RECORDS TO PROCESS Start Marker
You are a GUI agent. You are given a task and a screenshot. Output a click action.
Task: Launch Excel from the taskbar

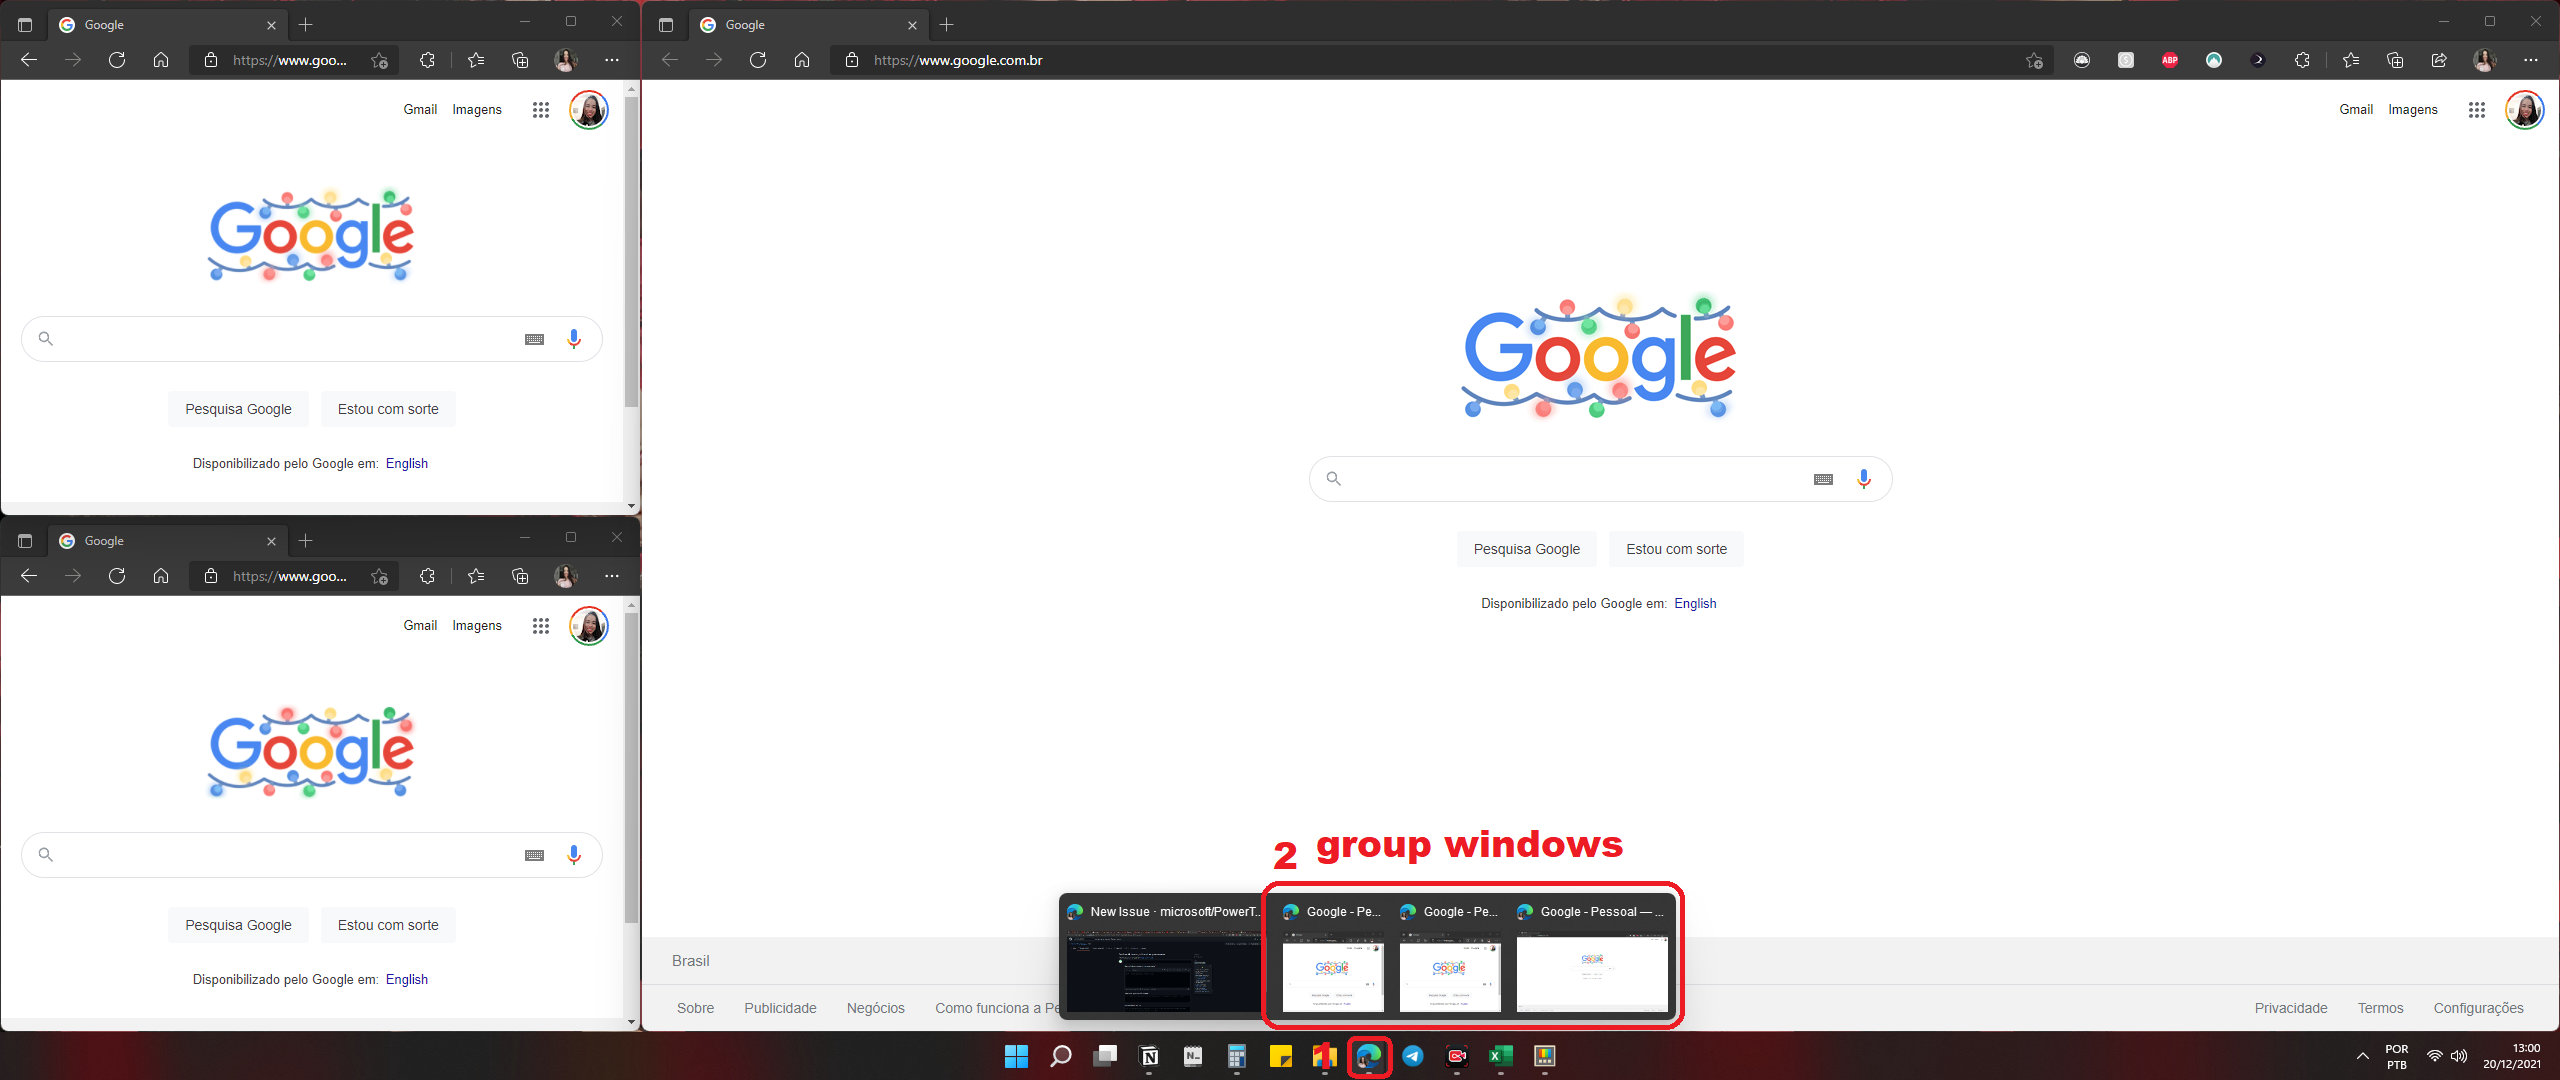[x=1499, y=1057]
RECORDS TO PROCESS End Marker
RECORDS TO PROCESS Start Marker
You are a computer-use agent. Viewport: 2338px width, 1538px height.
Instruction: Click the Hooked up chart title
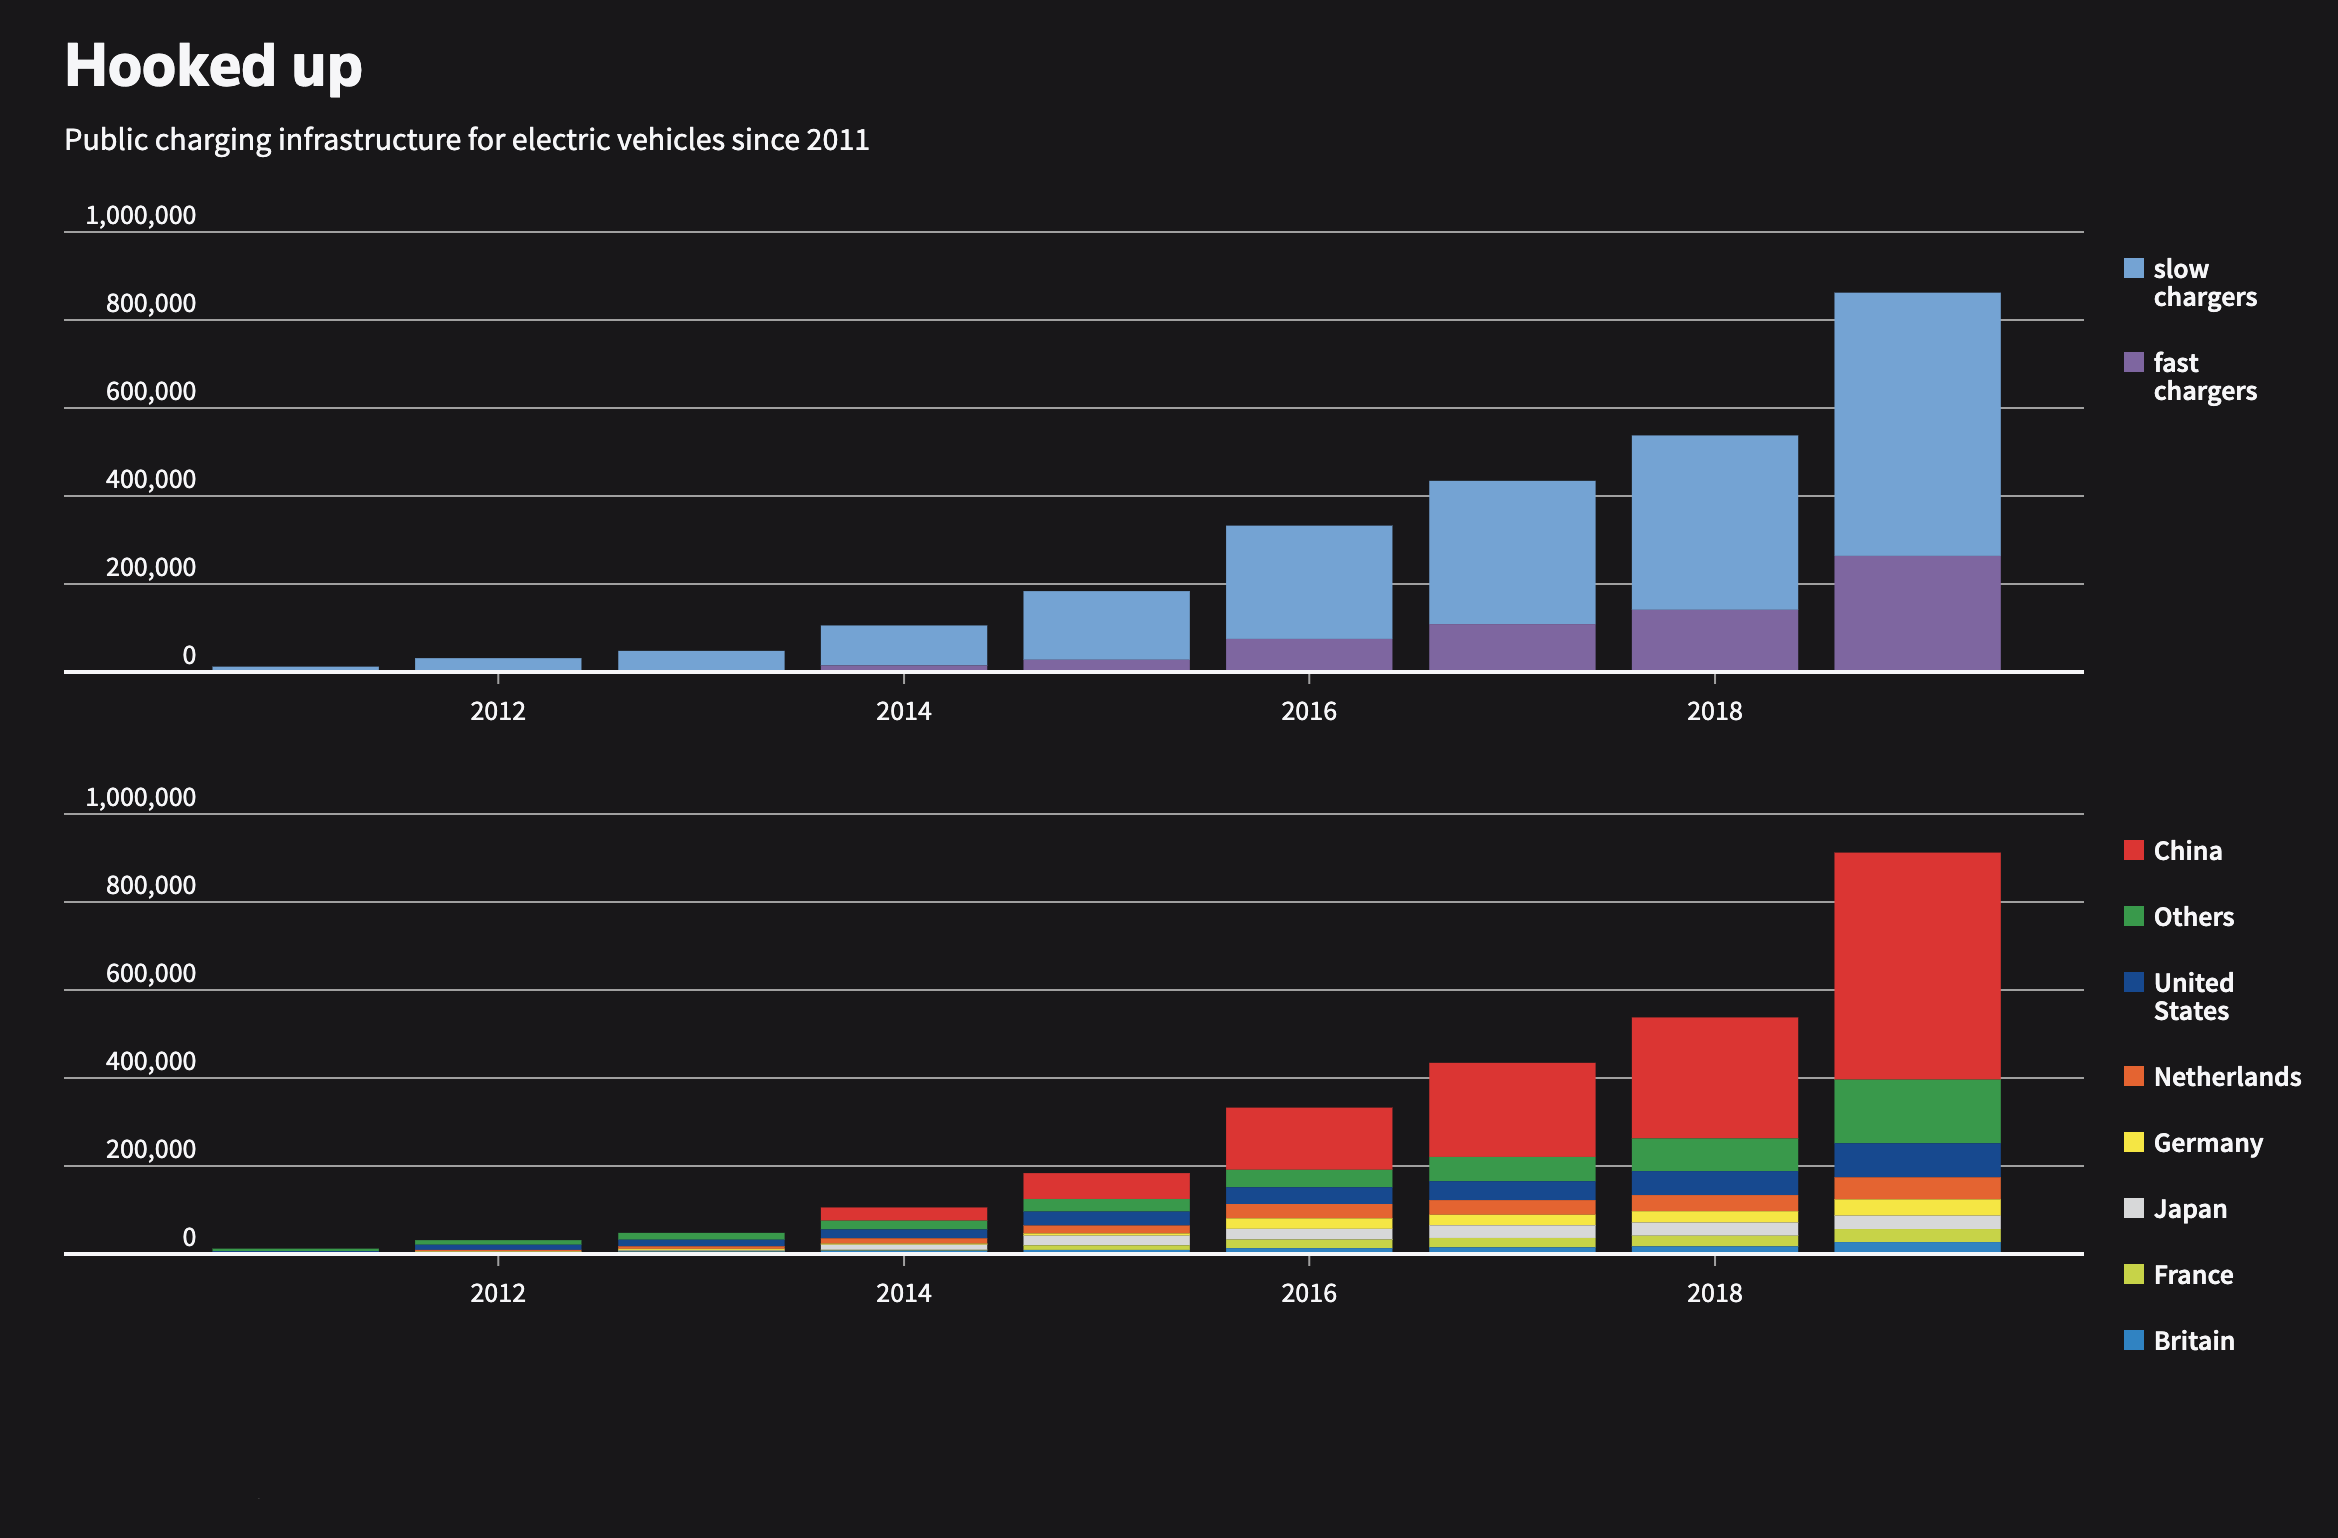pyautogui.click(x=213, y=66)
RECORDS TO PROCESS End Marker
WHAT THIS TASK INVOLVES » Once the lines above that include "agent" are counted, report the number and nothing else.

SOLUTION TO THIS TASK » 2